#### Source text
========
Most AI tools try to replace your thinking. I built one that doesn't

SuspciousCarrot78 · edit-2 3 days ago

Most AI tools try to replace your thinking. I built one that doesn't

SuspciousCarrot78 · edit-2 1 day ago

Everything you see - every feature - is everything I use. None of it is ornamental.

But my head is in the code right now, so I don’t “use it” so much as try to break it and then fix it.

The end game is a local, expert system, that I can rely on, automate and audit. Because I built it and know exactly how it works.

If you’re asking for my most common uses for it right now (outside of kicking it and then picking it back up)

sentiment analysis ("what did they mean in this email by…)
document analysis
word etymology (I got the language thing with my ASD)
pilot project (see: https://lemmy.world/comment/22058968)
========
#### Data provided
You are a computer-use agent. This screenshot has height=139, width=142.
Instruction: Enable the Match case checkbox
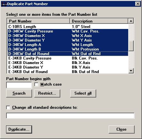click(36, 84)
========
Update the post about the AI tool: write it out again starting with "Everything you see" and going on through "it back up)", with "code" changed to "repo".

Everything you see - every feature - is everything I use. None of it is ornamental.

But my head is in the repo right now, so I don’t “use it” so much as try to break it and then fix it.

The end game is a local, expert system, that I can rely on, automate and audit. Because I built it and know exactly how it works.

If you’re asking for my most common uses for it right now (outside of kicking it and then picking it back up)